Questions Arise on Future of LNG Shipping with Newbuilding Activity Increasing
It's been heralded as the "next big thing" in the shipping business. The LNG shipping boom can be easily explained, as the demand for liquified natural gas is skyrocketing and all the projections confirm that the fuel could very easily become as important as oil in the coming years. As a result, ship owners around the world have been investing heavily in this "niche" market, in an attempt to expand their activities in healthier and not oversupplied markets. However, with so many owners having the same thought, LNG could soon turn into a nightmare, as newbuilding orders are rising through the roof.
In a recent report, Intermodal's George Lazaridis said that many are in doubt as to the much heralded potential that the LNG market has and the returns it will inevitably bring to most of its newly joined investors. "The truth is that much of the current optimism with regards to the investment prospects of this sector have been greatly fed by the fast increase in demand created in the market by Japan’s ferocious need to find alternative energy sources to cover the “nuclear gap”. Spot freight rates have risen to their highest historical record of $160,000 per day, while short term period rates have closely followed. All this has enticed a numerable amount of owners to invest in this sector in hope of receiving lucrative rates of return on their investment. However, many in the industry now fear that, as Japan starts to restart some of its nuclear reactors this demand will slowly diminish and many of the upcoming and expensive LNG export projects will not be able to find a market for their high priced LNG, leaving as such, many vessels without cargoes" mentioned Lazaridis.
He added that "the truth is that Japan is by far the biggest player with regards to LNG imports and it is also one of the very few markets which can sustain high LNG import prices due to its inability to cover all of its demand from cheaper and closer sources. As Japan starts to rethink on its previous decision with regards to the closure of the 50 or so nuclear reactors, it will inevitably create a major gap in providing the market with significant long term demand growth.
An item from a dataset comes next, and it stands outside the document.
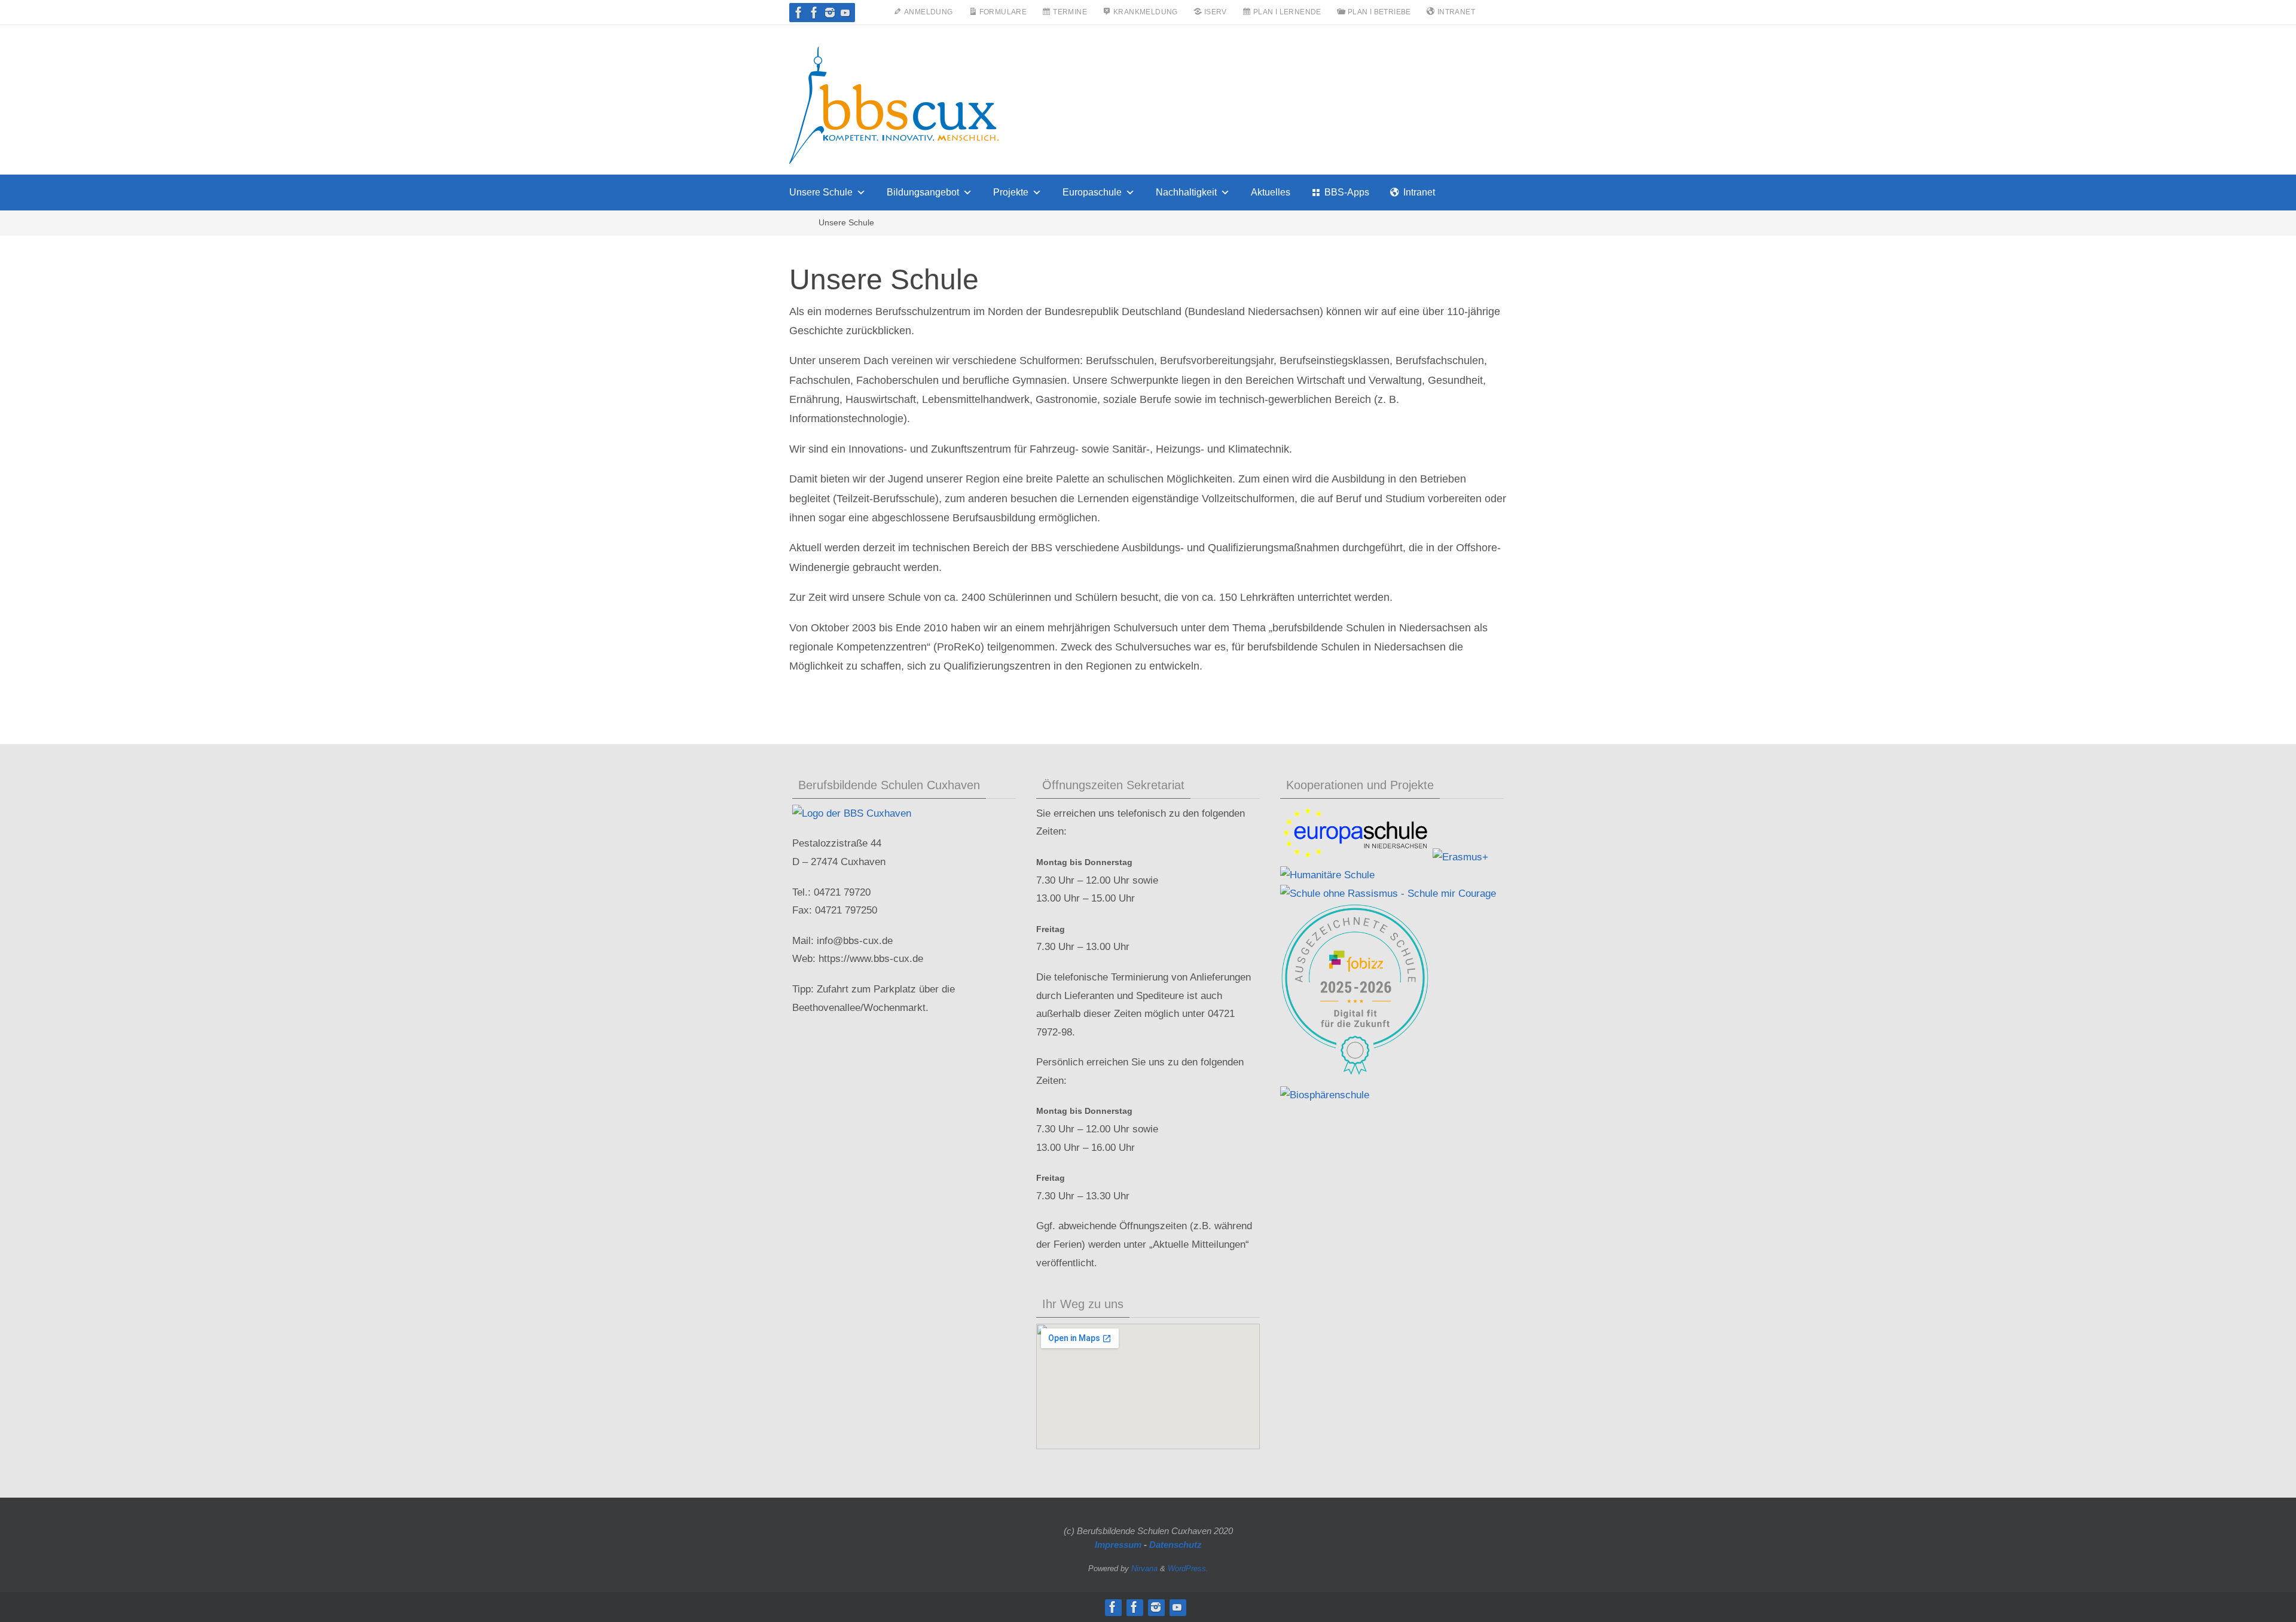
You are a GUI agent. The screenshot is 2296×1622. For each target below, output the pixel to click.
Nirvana (1144, 1568)
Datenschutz (1175, 1544)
At the same time it will be difficult to see any other market cover this gap, as most of the promising markets such as India and China will likely be only willing to attract supplies as long as the price is competitive compared to other energy commodities, while more developed economies such as the US and Europe have already managed to cover much of their needs through shale gas production" he stated.
Intermodal added in the report that "needless to say that many of the speculative orders placed for newbuildings since 2011 have been decided on the basis of a strong increase in demand from Japan. The total LNG fleet stands at 370 vessels while there are 74 vessels currently on order. The major bulk of this orderbook is set to hit the water in 2013 and 2014 where there are 22 and 34 vessels scheduled for delivery respectively. Most of these orders were placed on speculation either that there would be new requirements for long term charter or the spot market would be able to accommodate the excess capacity created. Although the market has changed significantly in the past couple of years, it remains a fairly small niche market where every single new order adds significant capacity to the current fleet.
The analysis went on by mentioning that "taking this point further and looking at the fact that each of these vessels has a newbuilding cost excess of $ 200m, you can see how significant the risk becomes. In comparison, for the same amount of money, an owner could place an order for 3 MR tankers and 5 Handysize dry bulkers, which all together may not currently amount to the same earnings after OPEX, they do however allow for a high degree of flexibility. Not only would you have diversified your fleet and spread your risk in two different markets, but you will have also spread your risk over several vessels and would not suffer as much if say one vessel was left off hire for one month. It may seem as though the return on these LNG vessels is much more promising than most other shipping segments, but when one accounts the risk involved you can quickly tell that it may be safer not to place all your eggs in one basket" Lazaridis concluded.